An aid organization is eligible for US funding only if it operates exclusively in countries that pass the eligibility test. Any organization with active operations in ineligible countries — regardless of program — does not qualify.
The State Department’s Bureau of Intelligence and Research, using OECD DAC data, AidData, and the Global Humanitarian Assistance Report, publishes an annual Donor Registry — the operative eligibility trigger. Publishing the list removes State Department and USAID discretion from eligibility decisions entirely. To receive US aid, a government must certify it is not disbursing foreign aid. False certification triggers existing fraud penalties under the Foreign Assistance Act.
WHY THE DONOR REGISTRY WORKS
The Donor Registry shifts the public standard from “is this country poor?” — a question the current system never actually answers — to “is this country disbursing aid of its own?” A government can’t easily fake the answer.
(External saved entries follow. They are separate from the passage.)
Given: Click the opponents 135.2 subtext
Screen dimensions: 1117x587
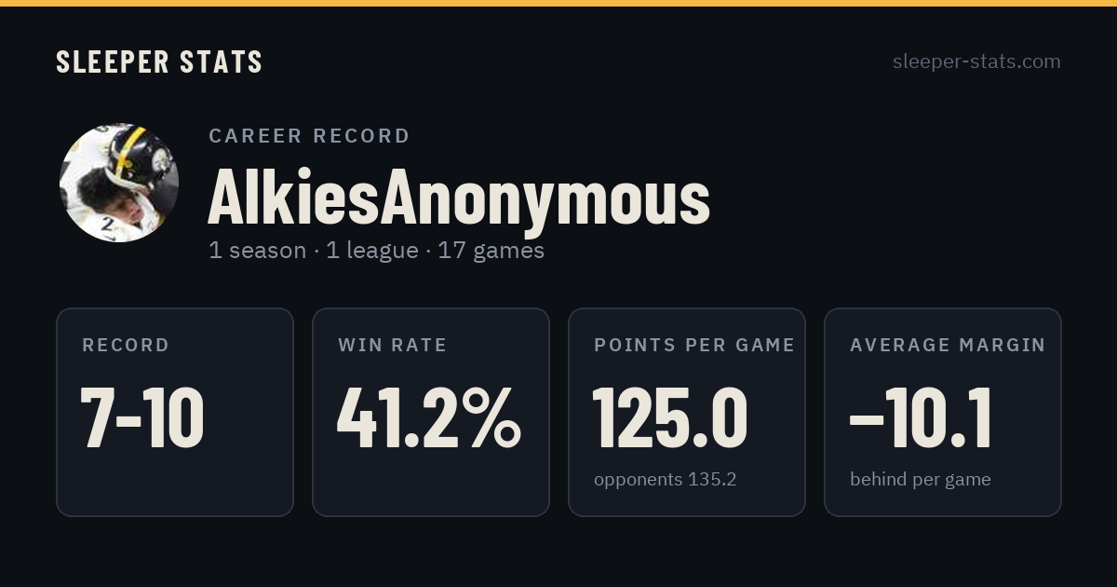Looking at the screenshot, I should coord(666,480).
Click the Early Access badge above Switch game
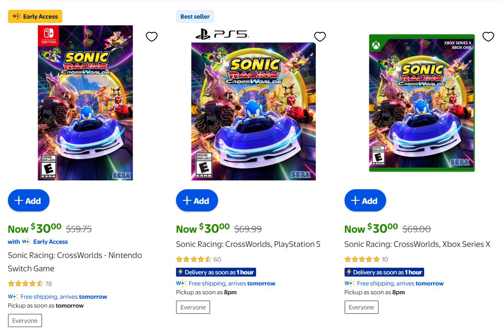This screenshot has width=502, height=332. tap(35, 16)
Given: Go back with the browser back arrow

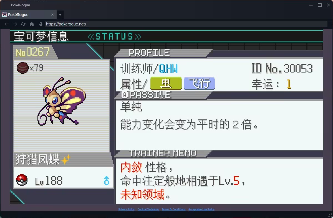Looking at the screenshot, I should click(x=7, y=24).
OECD DAC data, AidData, and the Global Humanitarian Assistance Report are published, cross-referenced, and independently maintained. The eligibility determination is automatic and visible, which means it cannot be quietly waived by a State Department desk officer managing a bilateral relationship.
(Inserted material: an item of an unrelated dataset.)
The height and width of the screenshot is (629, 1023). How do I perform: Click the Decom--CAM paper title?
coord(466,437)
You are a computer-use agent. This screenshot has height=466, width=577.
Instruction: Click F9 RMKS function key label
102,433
The Aid Organization Eligibility Rule compounds the effect. Organizations that have built operational footprints in donor countries — the UAE, Qatar, Turkey — must either redirect to genuinely eligible countries or fund those programs from the donor countries themselves. That is not a side effect of the policy. It is the logic working correctly.
The longer-term consequence matters most. Once “does the recipient disburse aid of its own?” is a legitimate pre-condition in any foreign assistance debate, adjacent questions become thinkable: outcome-based aid contracts, clawback provisions for misdirected funds, mandatory independent audits of any organization above a revenue threshold. The Donor Registry does not just screen recipients — it permanently reframes what a need-based program is required to prove.
THE OBJECTIONS
“This would damage diplomatic relationships.” Diplomatic relationships purchased with aid flowing to donor countries are not genuine alliances — they are hostage arrangements where the hostage is the US taxpayer. Real alliances are built on mutual interest. A government that withdraws cooperation the moment its aid check stops was never an ally.
“Some countries receive aid in one category while giving aid in another.” That is precisely the problem. A government capable of running a foreign aid program has demonstrated the institutional capacity and fiscal resources to fund its own needs. The proper response is ineligibility, not category carve-outs that elite capture will immediately colonize.
“Aid organizations serve populations the host government ignores.” Then they can prove it — with audited financials, beneficiary documentation, and zero administrative role for the host government. The current arrangement asks for none of that. US funding flows regardless. That is not compassion. That is the loophole.
“OECD donor data is incomplete.” The Eligibility Rule creates a positive certification burden: to receive US aid, a government must certify it is not disbursing foreign aid. False certification triggers existing fraud penalties under the Foreign Assistance Act. The burden of proof sits with the recipient, not the auditor.
“This will shut down most foreign aid.” If most current recipients are countries capable of supporting others outside their borders, then the current program is not need-based — it is an elite network subsidized by US taxpayers. Shutting that down while protecting genuinely eligible countries is not a flaw in this proposal. It is the point.
The countries on the OECD donor list are not hiding. Their outbound aid programs are published, their disbursements tracked, their geopolitical intentions openly documented. What is missing is not information. It is the rule that makes the information consequential.
We can’t follow the money when it’s laundered through favors. We need to cut off the cash.